- Entries supplied
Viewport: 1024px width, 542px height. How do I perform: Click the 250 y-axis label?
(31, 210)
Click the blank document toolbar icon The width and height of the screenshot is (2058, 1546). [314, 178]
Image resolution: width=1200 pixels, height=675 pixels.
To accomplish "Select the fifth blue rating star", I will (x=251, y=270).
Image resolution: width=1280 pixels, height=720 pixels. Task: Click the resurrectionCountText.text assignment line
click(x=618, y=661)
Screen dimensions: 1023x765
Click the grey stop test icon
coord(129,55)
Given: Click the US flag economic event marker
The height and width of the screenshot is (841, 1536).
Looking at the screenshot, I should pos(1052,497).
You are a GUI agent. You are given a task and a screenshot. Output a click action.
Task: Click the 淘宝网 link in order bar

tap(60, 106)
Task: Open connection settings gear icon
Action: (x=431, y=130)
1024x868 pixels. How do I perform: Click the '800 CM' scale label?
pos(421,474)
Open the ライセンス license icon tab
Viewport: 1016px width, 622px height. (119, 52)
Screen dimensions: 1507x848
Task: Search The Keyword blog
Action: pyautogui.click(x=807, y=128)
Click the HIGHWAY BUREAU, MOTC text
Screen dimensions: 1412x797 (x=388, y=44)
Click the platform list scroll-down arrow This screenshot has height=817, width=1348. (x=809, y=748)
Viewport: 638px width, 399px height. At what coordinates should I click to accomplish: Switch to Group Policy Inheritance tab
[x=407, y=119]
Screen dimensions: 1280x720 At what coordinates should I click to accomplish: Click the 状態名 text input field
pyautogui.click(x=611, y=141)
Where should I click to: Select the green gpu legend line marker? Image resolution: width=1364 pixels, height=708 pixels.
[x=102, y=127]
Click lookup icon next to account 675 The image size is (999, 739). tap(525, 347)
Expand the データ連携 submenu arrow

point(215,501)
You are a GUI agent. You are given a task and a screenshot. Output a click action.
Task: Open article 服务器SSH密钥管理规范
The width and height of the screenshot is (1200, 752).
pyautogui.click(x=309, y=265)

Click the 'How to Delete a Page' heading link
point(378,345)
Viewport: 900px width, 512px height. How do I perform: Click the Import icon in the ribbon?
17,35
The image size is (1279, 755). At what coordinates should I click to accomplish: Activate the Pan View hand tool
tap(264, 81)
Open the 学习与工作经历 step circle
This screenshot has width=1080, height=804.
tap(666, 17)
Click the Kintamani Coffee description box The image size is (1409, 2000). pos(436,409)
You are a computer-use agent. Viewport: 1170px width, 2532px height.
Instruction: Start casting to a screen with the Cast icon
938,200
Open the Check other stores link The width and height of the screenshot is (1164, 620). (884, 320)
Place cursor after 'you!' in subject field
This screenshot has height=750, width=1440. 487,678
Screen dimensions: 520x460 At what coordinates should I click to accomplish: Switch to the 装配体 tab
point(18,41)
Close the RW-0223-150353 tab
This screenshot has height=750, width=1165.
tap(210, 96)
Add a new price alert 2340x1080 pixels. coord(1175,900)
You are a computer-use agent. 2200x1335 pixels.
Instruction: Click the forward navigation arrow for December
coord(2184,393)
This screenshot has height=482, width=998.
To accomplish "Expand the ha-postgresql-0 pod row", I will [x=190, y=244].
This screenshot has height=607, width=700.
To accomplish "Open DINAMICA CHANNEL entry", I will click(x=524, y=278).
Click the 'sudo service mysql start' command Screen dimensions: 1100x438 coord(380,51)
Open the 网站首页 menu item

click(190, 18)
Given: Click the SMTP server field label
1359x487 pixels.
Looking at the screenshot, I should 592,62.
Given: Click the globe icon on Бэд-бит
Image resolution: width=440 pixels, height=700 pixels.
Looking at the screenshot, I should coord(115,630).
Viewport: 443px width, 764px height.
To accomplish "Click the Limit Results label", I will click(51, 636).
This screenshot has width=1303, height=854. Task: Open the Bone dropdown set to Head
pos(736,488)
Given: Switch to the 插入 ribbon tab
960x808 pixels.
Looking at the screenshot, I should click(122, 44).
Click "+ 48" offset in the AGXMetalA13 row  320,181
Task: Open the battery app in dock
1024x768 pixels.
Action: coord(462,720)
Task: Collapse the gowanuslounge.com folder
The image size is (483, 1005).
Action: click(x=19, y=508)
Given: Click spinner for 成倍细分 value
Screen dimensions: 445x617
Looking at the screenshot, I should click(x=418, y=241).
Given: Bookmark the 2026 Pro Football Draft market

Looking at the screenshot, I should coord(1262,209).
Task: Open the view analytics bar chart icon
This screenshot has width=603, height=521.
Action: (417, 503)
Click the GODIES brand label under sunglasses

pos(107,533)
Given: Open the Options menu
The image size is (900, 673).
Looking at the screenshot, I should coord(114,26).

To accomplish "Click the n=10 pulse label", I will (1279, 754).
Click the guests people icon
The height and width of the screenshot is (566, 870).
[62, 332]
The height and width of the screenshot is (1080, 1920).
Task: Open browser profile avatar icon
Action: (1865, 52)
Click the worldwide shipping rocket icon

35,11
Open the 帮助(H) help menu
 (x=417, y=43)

- Written request
Copy all of the entries above again, unchanged.

- Expected answer
Viewport: 1024px width, 542px height. How do I perform: Click the 250 y-axis label?
(31, 210)
Click the blank document toolbar icon The width and height of the screenshot is (2058, 1546). [314, 178]
Image resolution: width=1200 pixels, height=675 pixels.
To accomplish "Select the fifth blue rating star", I will (x=251, y=270).
Image resolution: width=1280 pixels, height=720 pixels. Task: Click the resurrectionCountText.text assignment line
click(x=618, y=661)
Screen dimensions: 1023x765
Click the grey stop test icon
coord(129,55)
Given: Click the US flag economic event marker
The height and width of the screenshot is (841, 1536).
Looking at the screenshot, I should pos(1052,497).
You are a GUI agent. You are given a task and a screenshot. Output a click action.
Task: Click the 淘宝网 link in order bar

tap(60, 106)
Task: Open connection settings gear icon
Action: (x=431, y=130)
1024x868 pixels. How do I perform: Click the '800 CM' scale label?
pos(421,474)
Open the ライセンス license icon tab
Viewport: 1016px width, 622px height. (119, 52)
Screen dimensions: 1507x848
Task: Search The Keyword blog
Action: pyautogui.click(x=807, y=128)
Click the HIGHWAY BUREAU, MOTC text
Screen dimensions: 1412x797 (x=388, y=44)
Click the platform list scroll-down arrow This screenshot has height=817, width=1348. (x=809, y=748)
Viewport: 638px width, 399px height. At what coordinates should I click to accomplish: Switch to Group Policy Inheritance tab
[x=407, y=119]
Screen dimensions: 1280x720 At what coordinates should I click to accomplish: Click the 状態名 text input field
pyautogui.click(x=611, y=141)
Where should I click to: Select the green gpu legend line marker? Image resolution: width=1364 pixels, height=708 pixels.
[x=102, y=127]
Click lookup icon next to account 675 The image size is (999, 739). tap(525, 347)
Expand the データ連携 submenu arrow

point(215,501)
You are a GUI agent. You are given a task and a screenshot. Output a click action.
Task: Open article 服务器SSH密钥管理规范
The width and height of the screenshot is (1200, 752).
pyautogui.click(x=309, y=265)

Click the 'How to Delete a Page' heading link
point(378,345)
Viewport: 900px width, 512px height. How do I perform: Click the Import icon in the ribbon?
17,35
The image size is (1279, 755). At what coordinates should I click to accomplish: Activate the Pan View hand tool
tap(264, 81)
Open the 学习与工作经历 step circle
This screenshot has width=1080, height=804.
tap(666, 17)
Click the Kintamani Coffee description box The image size is (1409, 2000). pos(436,409)
You are a computer-use agent. Viewport: 1170px width, 2532px height.
Instruction: Start casting to a screen with the Cast icon
938,200
Open the Check other stores link The width and height of the screenshot is (1164, 620). (884, 320)
Place cursor after 'you!' in subject field
This screenshot has height=750, width=1440. 487,678
Screen dimensions: 520x460 At what coordinates should I click to accomplish: Switch to the 装配体 tab
point(18,41)
Close the RW-0223-150353 tab
This screenshot has height=750, width=1165.
tap(210, 96)
Add a new price alert 2340x1080 pixels. coord(1175,900)
You are a computer-use agent. 2200x1335 pixels.
Instruction: Click the forward navigation arrow for December
coord(2184,393)
This screenshot has height=482, width=998.
To accomplish "Expand the ha-postgresql-0 pod row", I will [x=190, y=244].
This screenshot has height=607, width=700.
To accomplish "Open DINAMICA CHANNEL entry", I will click(x=524, y=278).
Click the 'sudo service mysql start' command Screen dimensions: 1100x438 coord(380,51)
Open the 网站首页 menu item

click(190, 18)
Given: Click the SMTP server field label
1359x487 pixels.
Looking at the screenshot, I should 592,62.
Given: Click the globe icon on Бэд-бит
Image resolution: width=440 pixels, height=700 pixels.
Looking at the screenshot, I should coord(115,630).
Viewport: 443px width, 764px height.
To accomplish "Click the Limit Results label", I will click(51, 636).
This screenshot has width=1303, height=854. Task: Open the Bone dropdown set to Head
pos(736,488)
Given: Switch to the 插入 ribbon tab
960x808 pixels.
Looking at the screenshot, I should click(122, 44).
Click "+ 48" offset in the AGXMetalA13 row  320,181
Task: Open the battery app in dock
1024x768 pixels.
Action: coord(462,720)
Task: Collapse the gowanuslounge.com folder
The image size is (483, 1005).
Action: click(x=19, y=508)
Given: Click spinner for 成倍细分 value
Screen dimensions: 445x617
Looking at the screenshot, I should click(x=418, y=241).
Given: Bookmark the 2026 Pro Football Draft market

Looking at the screenshot, I should coord(1262,209).
Task: Open the view analytics bar chart icon
This screenshot has width=603, height=521.
Action: (417, 503)
Click the GODIES brand label under sunglasses

pos(107,533)
Given: Open the Options menu
The image size is (900, 673).
Looking at the screenshot, I should coord(114,26).

To accomplish "Click the n=10 pulse label", I will (1279, 754).
Click the guests people icon
The height and width of the screenshot is (566, 870).
[62, 332]
The height and width of the screenshot is (1080, 1920).
Task: Open browser profile avatar icon
Action: (1865, 52)
Click the worldwide shipping rocket icon

35,11
Open the 帮助(H) help menu
 (x=417, y=43)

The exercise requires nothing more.